By comparing the estimated dietary intake and target health risk index for Cu, Fe, Zn, Pb and Cd, this study determined that there was no potential health risk for the local inhabitants through consumption of contaminated vegetables. In this study, HRI values of the metals as shown in Table 5 in control and treatments were less than unity. Moreover, the cumulative HRI values for the heavy metals for each treatment were also found to be less than unity. Consequently, the consumption of the vegetables was considered to be safe. Though the background soil collected from the agricultural land near textile industry as well as the wastewater for irrigation with different combination of groundwater do not possess health risk from consumption of these vegetables. However, over many years may be associated with non-carcinogenic health risks (Table 5). As for 0.33 HRI obtained for one harvest and the level of salinity long term consumption of these vegetables may link to a chronic health risk. Although HRI-based risk assessment method does not deliver a quantitative estimation for the likelihood of an exposed population undergoing a reverse health effect, it indeed provides a suggestion of health risk level due to exposure to pollutants (Chary et al. 2008).

Table 5 Calculation of Health Risk Index (HRI) of Basella alba

Conclusion

The impacts of textile wastewaters on agricultural land and production are now burning issues for the sustainable industrial development of countries like Bangladesh.
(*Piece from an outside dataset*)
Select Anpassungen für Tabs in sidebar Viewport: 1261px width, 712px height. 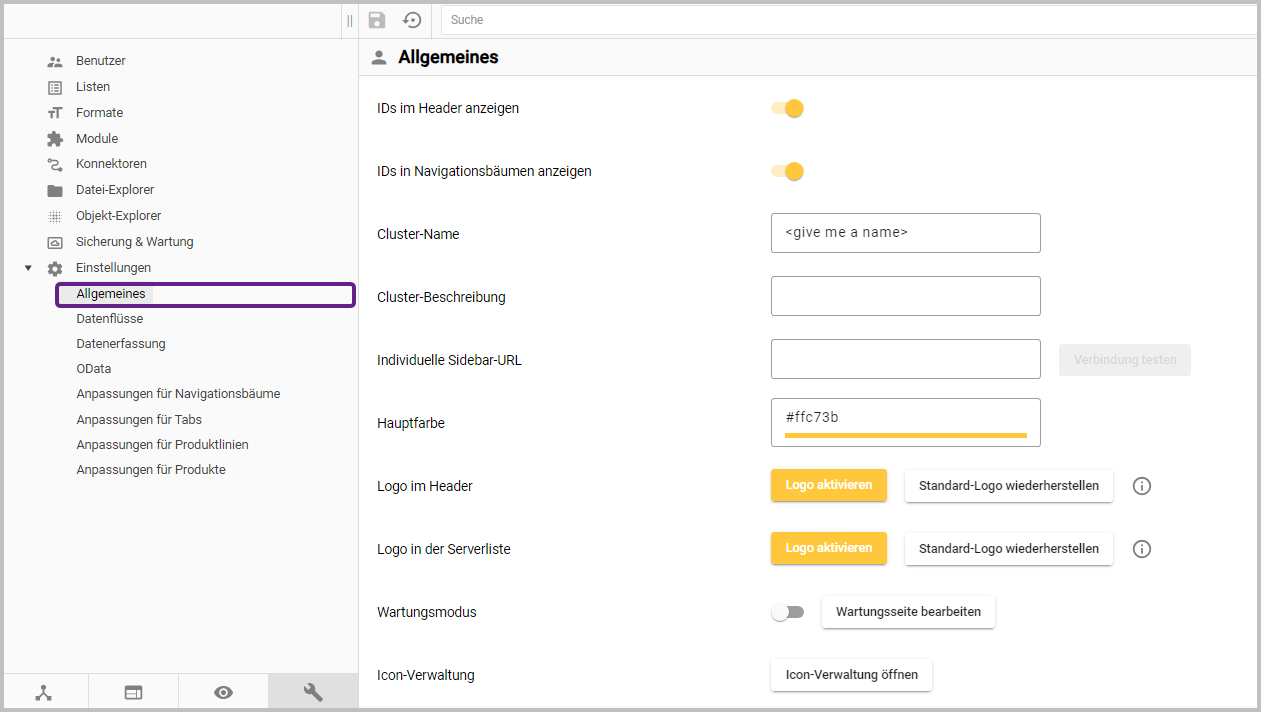tap(139, 420)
Application of wastewater as irrigation water for agriculture in urban and peri-urban areas sustainably reuses water resources but threaten the soil quality to be deteriorated, with less microbial activities, high salinity and heavy metals accumulation over time. It also causes vegetable contamination by transfer from soil-to-plant tissues which presume a great chronic health risk to the consumers of these vegetables on regular basis by dietary exposure particularly linked to poor food quality and metal accumulation. Therefore, the consumption of vegetables from the agricultural fields contaminated with continuous exposure of textile wastewater for irrigation should be avoided and consumption of these vegetables on regular basis is not recommended.